Bóg, w którego wierzymy jest dla nas wielką tajemnicą!  Wielką tajemnicą wiary jest Eucharystia! Wielką tajemnicą wiary jest także Krzyż! Człowiek własnym rozumem i o własnych silach nie jest w stanie zgłębić tych wielkich tajemnic naszej wiary. Do tego znowu potrzebna jest nam Boża łaska. Cierpienie i krzyż w życiu człowieka są Bożym dopustem, tak jak to było w życiu Chrystusa. Przez cierpienie i niesiony w życiu krzyż człowiek może lepiej zrozumieć sens i cel swojego życia. To Krzyż pozwala nam dojrzewać do pełni naszego chrześcijańskiego życia.
W świetle Jezusowej Męki i Chrystusowego Krzyża należy z głęboką wiarą zobaczyć i zrozumieć wielką wartość Eucharystii. Męka, Śmierć i Zmartwychwstanie Chrystusa to źródło łask i owoców odkupienia, które otrzymujemy podczas każdej Mszy świętej.

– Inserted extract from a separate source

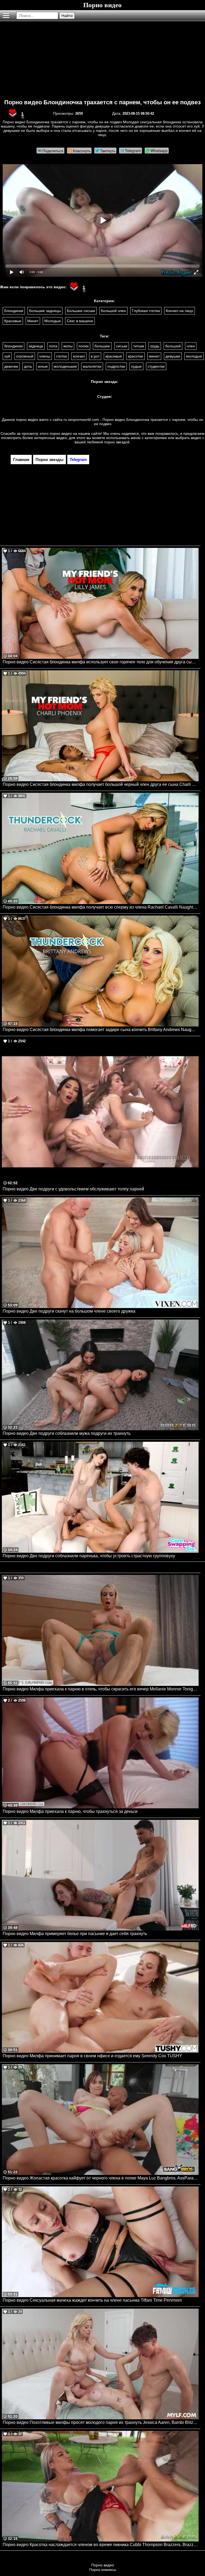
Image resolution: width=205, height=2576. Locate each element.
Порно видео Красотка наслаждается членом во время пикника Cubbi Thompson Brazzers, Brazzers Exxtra (101, 2544)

Dzięki Duchowi Świętemu, który uzdalnia nas do przyjmowania tych darów, powinniśmy z głęboką wiarą i z wielką ufnością przychodzić jak najczęściej do Jezusa na Mszę Świętą, by prosić o potrzebną pomoc w codziennym życiu, i o pomoc potrzebną do zbawienia.
Na zakończenie powtórzmy  w sercu za św. Pawłem: „Co do mnie, nie daj Boże, bym się miał chlubić z czego innego, jak tylko z Krzyża Pana naszego Jezusa Chrystusa, dzięki któremu świat stał się ukrzyżowany dla mnie, a ja dla świata”. Amen.